Im Fachgebiet Medizin attestiert das CEWS-Ranking Universitäten mit den zehn höchsten DFG-Fördersummen durchgängig Mittelmaß bei der Gleichstellung. Die Universität Erlangen-Nürnberg erzielte die niedrigste Punktzahl. Die Medizinische Hochschule Hannover wurde nicht in das Gleichstellungs-Ranking einbezogen.

Im Fachgebiet Tiermedizin, Agrar- und Forstwissenschaften rangieren fünf von zehn Universitäten mit den höchsten DFG-Drittmittelbudgets auch bei der Gleichstellung im oberen Drittel. Dies sind die FU Berlin, die Universität Göttingen, die TU München sowie die Universitäten Gießen und Hannover. Die niedrigste Gleichstellungs-Wertung in der Gruppe der zehn am stärksten durch die DFG geförderten Universitäten erhielt die Universität Hohenheim. Die Tierärztliche Hochschule Hannover wurde nicht in das Gleichstellungs-Ranking einbezogen.

Auch den Gewinnern der Exzellenzinitiative in den Förderlinien Graduiertenschulen und Exzellenzcluster in den Lebenswissenschaften bescheinigte das CEWS-Ranking mehrheitlich mittelmäßige Gleichstellung. In der Förderlinie Graduiertenschulen erhielten die Universitäten Jena, Konstanz und Würzburg dafür die schlechteste Wertung. Nur die Universität Göttingen liegt hier im oberen Drittel des CEWS-Rankings. Bei den Exzellenzclustern glänzen die FU Berlin sowie die Universitäten Göttingen und Gießen durch ihre Gleichstellungswerte. Die Medizinische Hochschule Hannover wurde nicht in das Gleichstellungs-Ranking einbezogen.

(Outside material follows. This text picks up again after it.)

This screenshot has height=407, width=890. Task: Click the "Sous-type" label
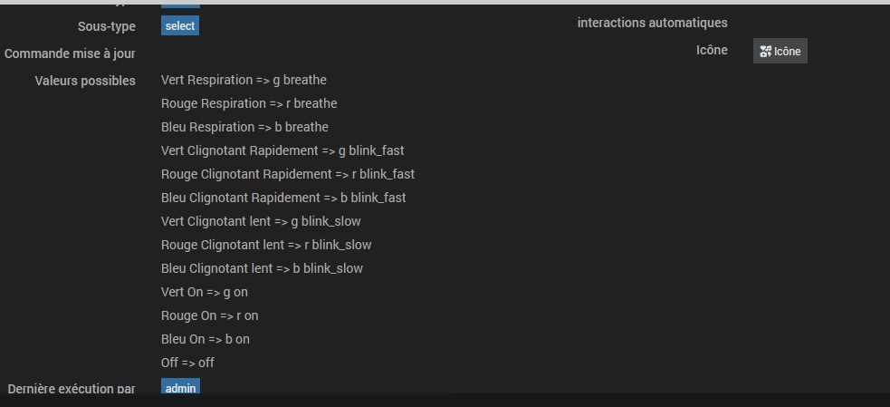[107, 26]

Fünf von 23 analysierten Spitzenuniversitäten der Lebenswissenschaften liegen im oberen Drittel des Gleichstellungsrankings. Gute Forschung und Gleichstellung schließen sich also nicht zwingend aus. 18 Spitzenforschungsuniversitäten liegen jedoch nur im Gleichstellungs-Mittelfeld.

Die Gleichstellung von Frauen und Männern ist in ¤ 3 des Hochschulrahmengesetzes (HRG) als Aufgabe der Hochschulen verankert. Das HRG soll allerdings zum 1. Oktober 2008 zugunsten von Regelungen der Länder abgeschafft werden.

Die Voraussetzungen zur Verwirklichung der Gleichstellung an Hochschulen unterscheiden sich in den einzelnen Bundesländern. So bei den gesetzlichen Vorgaben, der institutionellen Verankerung und Ausstattung der Frauen- und Gleichstellungsbeauftragten, der Einbeziehung der Gleichstellung in die Mittelverteilung und beim politischen Gewicht, das der Gleichstellung von Frauen und Männern in der Wissenschaft beigemessen wird. Beispielsweise können Frauen- und Gleichstellungsbeauftragte hauptberuflich tätig sein wie in Berlin, Niedersachsen, den größeren Hochschulen Hamburgs, Schleswig Holsteins und an der Universität des Saarlandes. Sie können ihre Funktion aber auch nebenberuflich ausüben oder sogar ehrenamtlich tätig sein wie in Sachsen-Anhalt.

Wie lässt sich die Gleichstellung von Frauen und Männern an deutschen Hochschulen fördern ? Vom CEWS werden genannt: gesetzliche Regelungen zur Freistellung von nebenberuflich oder ehrenamtlich tätigen Frauen- und Gleichstellungsbeauftragten und ausreichende finanzielle Mittel zur Bezahlung von Vertretungen.

Auch die Organisationskultur einer Hochschule beziehungsweise Leitbilder tragen zur Chancengleichheit bei. Auf der Grundlage einer Befragung der Frauen- und Gleichstellungsbeauftragten von 88 Hochschulen aus dem Jahr 2007 stellte das CEWS fest, dass Hochschulen mit einem Frauenanteil von über 25 Prozent und mehr in der Hochschulleitung bessere Ergebnisse im Gleichstellungsranking erzielen als Hochschulen mit einem niedrigeren Frauenanteil. Der Median des Frauenanteils in Hochschulleitungen liegt bei 12,1 Prozent. In einem Viertel der befragten Hochschulen war keine Frau in der Leitung vertreten, in insgesamt zwei Dritteln der Hochschulen lag der Frauenanteil in der Leitung unter 20 Prozent.